Over the last 40 years, the reach of the criminal punishment system in the U.S. has expanded beyond contemporary and historical norms: there are currently 2.3 million people in state, federal, military, and Indian Country prisons, jails, and detention centers, civil commitment centers, and state psychiatric hospitals, and another 5 million on probation or parole. There are over 10 million arrests each year, and 5 million people are arrested and booked every year, many multiple times each year. As a result, more than 73.5 million people— or 1 in 3 people in the U.S.—have a criminal record history in an electronic database.

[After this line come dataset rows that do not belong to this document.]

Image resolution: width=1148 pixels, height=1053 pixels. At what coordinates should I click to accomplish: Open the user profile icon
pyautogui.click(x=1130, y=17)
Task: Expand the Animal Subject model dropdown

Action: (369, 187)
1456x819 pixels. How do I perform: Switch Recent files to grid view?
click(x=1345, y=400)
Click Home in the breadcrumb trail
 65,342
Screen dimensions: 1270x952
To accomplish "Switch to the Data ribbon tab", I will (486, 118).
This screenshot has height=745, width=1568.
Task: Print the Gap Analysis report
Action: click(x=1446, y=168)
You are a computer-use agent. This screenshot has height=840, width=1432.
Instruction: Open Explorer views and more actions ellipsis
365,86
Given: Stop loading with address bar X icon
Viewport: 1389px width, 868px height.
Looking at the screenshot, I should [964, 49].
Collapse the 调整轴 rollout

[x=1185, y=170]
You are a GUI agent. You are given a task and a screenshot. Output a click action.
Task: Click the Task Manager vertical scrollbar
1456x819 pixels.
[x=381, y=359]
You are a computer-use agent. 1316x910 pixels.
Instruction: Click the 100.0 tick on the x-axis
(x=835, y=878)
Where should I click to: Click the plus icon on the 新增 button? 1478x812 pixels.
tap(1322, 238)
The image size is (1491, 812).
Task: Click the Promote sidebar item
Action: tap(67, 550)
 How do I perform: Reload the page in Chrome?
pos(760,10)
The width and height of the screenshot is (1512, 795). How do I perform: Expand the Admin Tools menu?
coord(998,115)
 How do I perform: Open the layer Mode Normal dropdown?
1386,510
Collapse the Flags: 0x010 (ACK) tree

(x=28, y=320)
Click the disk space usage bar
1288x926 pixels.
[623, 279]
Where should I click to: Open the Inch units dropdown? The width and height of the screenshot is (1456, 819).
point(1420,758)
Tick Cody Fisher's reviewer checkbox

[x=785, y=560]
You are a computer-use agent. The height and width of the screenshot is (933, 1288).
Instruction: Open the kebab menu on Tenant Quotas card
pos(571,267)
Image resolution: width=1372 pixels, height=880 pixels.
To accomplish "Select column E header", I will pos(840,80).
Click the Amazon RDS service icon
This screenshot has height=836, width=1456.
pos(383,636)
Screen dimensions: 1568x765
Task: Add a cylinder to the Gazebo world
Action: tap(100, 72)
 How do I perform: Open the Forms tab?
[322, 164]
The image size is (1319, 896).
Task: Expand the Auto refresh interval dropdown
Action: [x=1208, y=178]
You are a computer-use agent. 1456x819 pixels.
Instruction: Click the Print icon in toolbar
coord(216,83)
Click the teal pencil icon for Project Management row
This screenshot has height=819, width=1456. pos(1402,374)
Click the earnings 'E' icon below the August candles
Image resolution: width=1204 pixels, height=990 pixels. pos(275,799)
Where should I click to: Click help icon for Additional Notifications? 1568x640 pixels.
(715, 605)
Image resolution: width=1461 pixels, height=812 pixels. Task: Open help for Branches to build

This population is disproportionately Black. Due to systemic anti-Black racism and profound racial disparities at every stage of the criminal punishment system, Black people represent 13% of the population but over 40% of people currently incarcerated in cages, and are 5 times more likely to be incarcerated than white people. One in 3 Black men can expect to be arrested before they’re even 23 years old. One in 2 Black trans women report experiencing incarceration in their lifetime. Despite making up only 13% of the general population, Black people account for 21% of people who were arrested just once and 28% of people arrested multiple times in 2017. People with multiple arrests are disproportionately Black, low-income, and unemployed:
The second class status resulting from a criminal record disproportionately affects working class, low- and no-income Black people who are primary targets of criminalization and disproportionately represented at every stage of the criminal punishment system. Black women, Black queer and trans and gender nonconforming, Black disabled, and Black undocumented people face unique challenges to accessing housing, employment, and public benefits based on a number of factors, including barriers associated with criminal record history. When these groups are marked with a criminal record, it only adds to their exclusion from economic opportunities.
Over 100 cities and counties have adopted Ban the Box policies across the country through a combination of legislation, executive action, and administrative rule changes.